Когда-то охота была честным поединком, достойным мужчины-воина: добыть грозного зверя мог только самый смелый зверобой. И они сходились, как сходились встарь на равное состязание одиночные бойцы перед полками.

Презренные шкурники, стреляющие в медведя с вертолета, уподобляются "кроткому" Давиду, подло, исподтишка поразившему камнем из пращи простодушного солнцепоклонника Голиафа.

Человек, предоставив самому себе право жить убийством, лицемерно обзывает "жестокими" и "кровожадными" тех животных, которым самой Природой предназначено быть хищниками, и которые поэтому чисты в своем первозданном естестве. Им неведом порок, и убивают они не из любви к насилию.

Касатку (превосходящую разумом прочих дельфинов), айны, гиляки, камчадалы и другие народы почитали как Хозяйку Моря; достоверных случаев нападения касатки на человека не существует. Но англичане назвали ее "китом-убийцей".

В знаменитом американском романе "Моби Дик" олицетворением зла, подлежащего уничтожению, является Белый Кит – "исчадие ада". Символично, что одержимый убийством китобой носит имя израильского царька Ахава.

Только у "просвещенных" народов слово "зверь" стало ругательным. И дабы не замараться звериной "кровожадностью", христиане порешили свои жертвы умерщвлять "без пролития крови", – гуманно сжигать заживо. Гуманно без кавычек, ведь гуманизм по-латыни означает человечность. А из всех живых существ только человек любит смотреть, как мучается ему подобный и находит упоение в самом акте причинения боли.
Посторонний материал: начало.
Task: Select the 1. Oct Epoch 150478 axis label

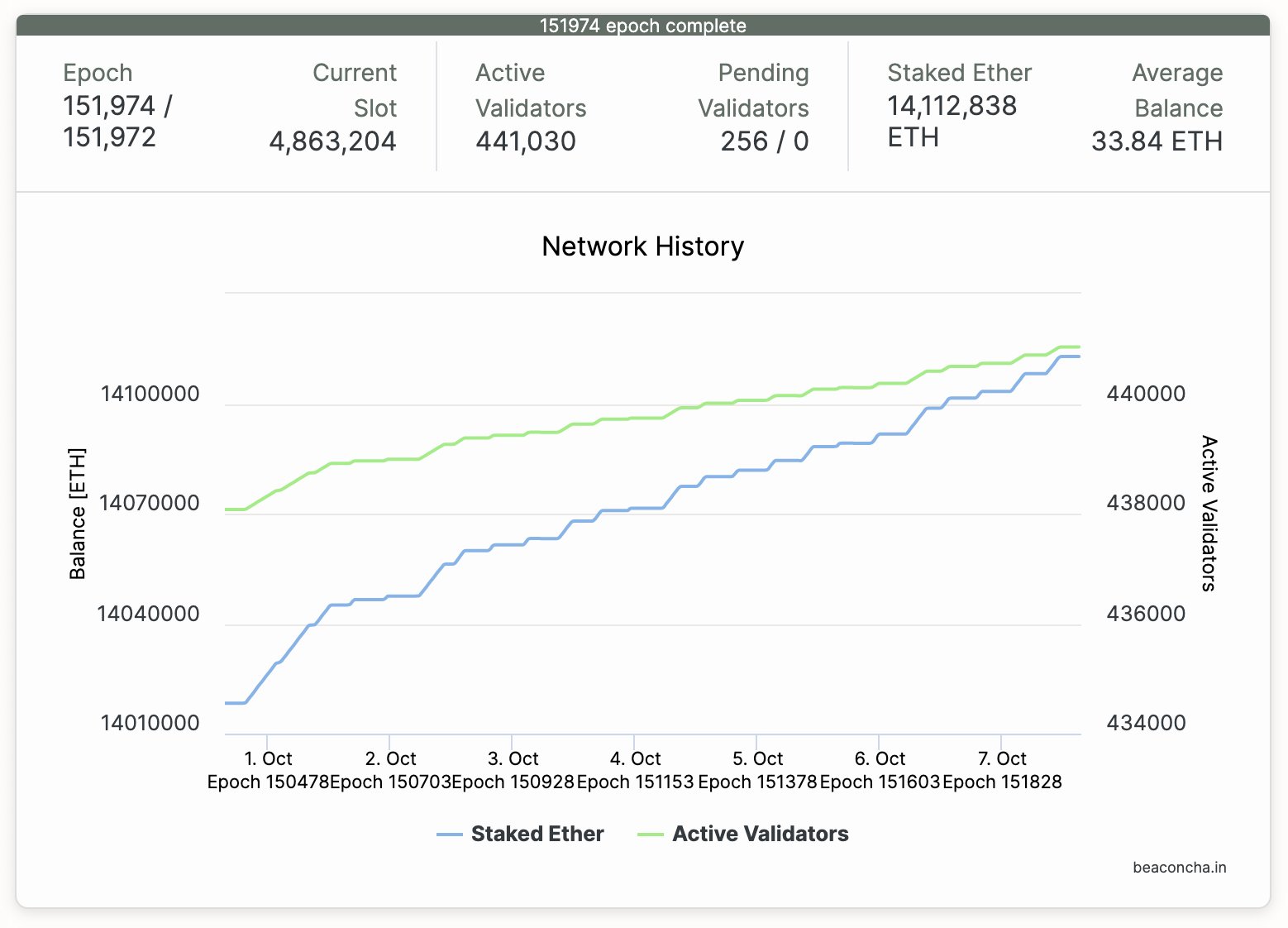Action: (268, 770)
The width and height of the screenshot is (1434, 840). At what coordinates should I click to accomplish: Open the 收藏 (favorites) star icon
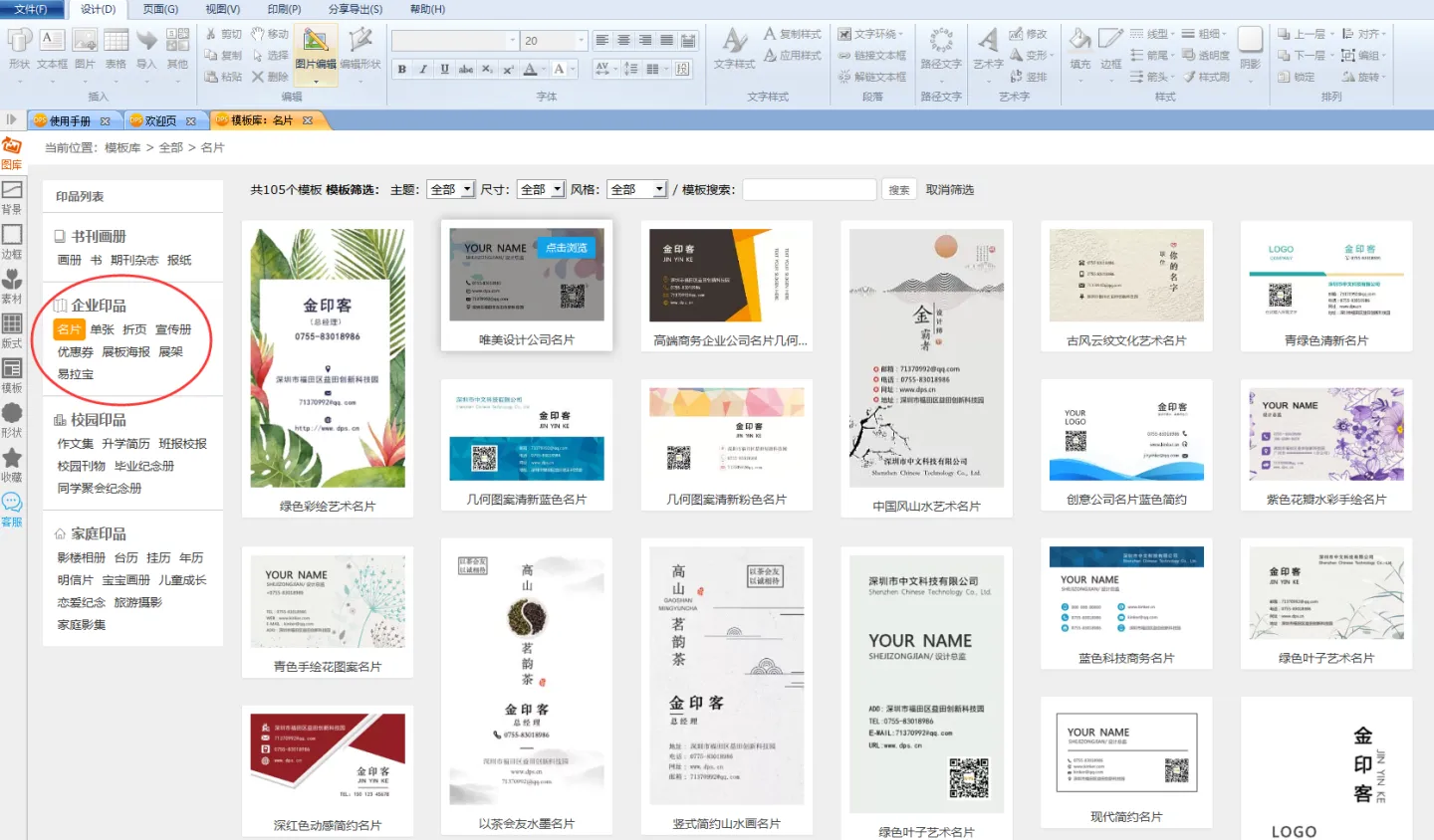pyautogui.click(x=12, y=464)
Другого, столь извращенного существа в Природе нет. Садизм, присущий "цивилизованному" гуманоиду, разительнее всего отличает его от зверя.

Люди без колебаний выносят свой приговор крысе, называя ее "злобной", "мерзкой", "дьявольской тварью", и это помогает им отмахнуться от всяких размышлений. Однако непредвзятые исследования доказали, что крысы способны испытывать такие чувства сопереживания, сочувствия и сострадания, которым может позавидовать человек.

Были поставлены неоднократные опыты: крыса нажимала на рычажок, иначе она не могла бы получить корм, и вызывала тем самым у другой крысы острую боль от удара тока, видела, как та корчится в муках. И вот гуманные, то есть чисто человеческие, опыты-пытки установили: можно крыс разделить на три группы. Первая, самая большая, видя страдания своего сородича, сразу отказывается от еды, не желая получать ее такой ценой. Вторая – делает то же после "перемены ролей", то есть после того, как сама испытает подобную боль.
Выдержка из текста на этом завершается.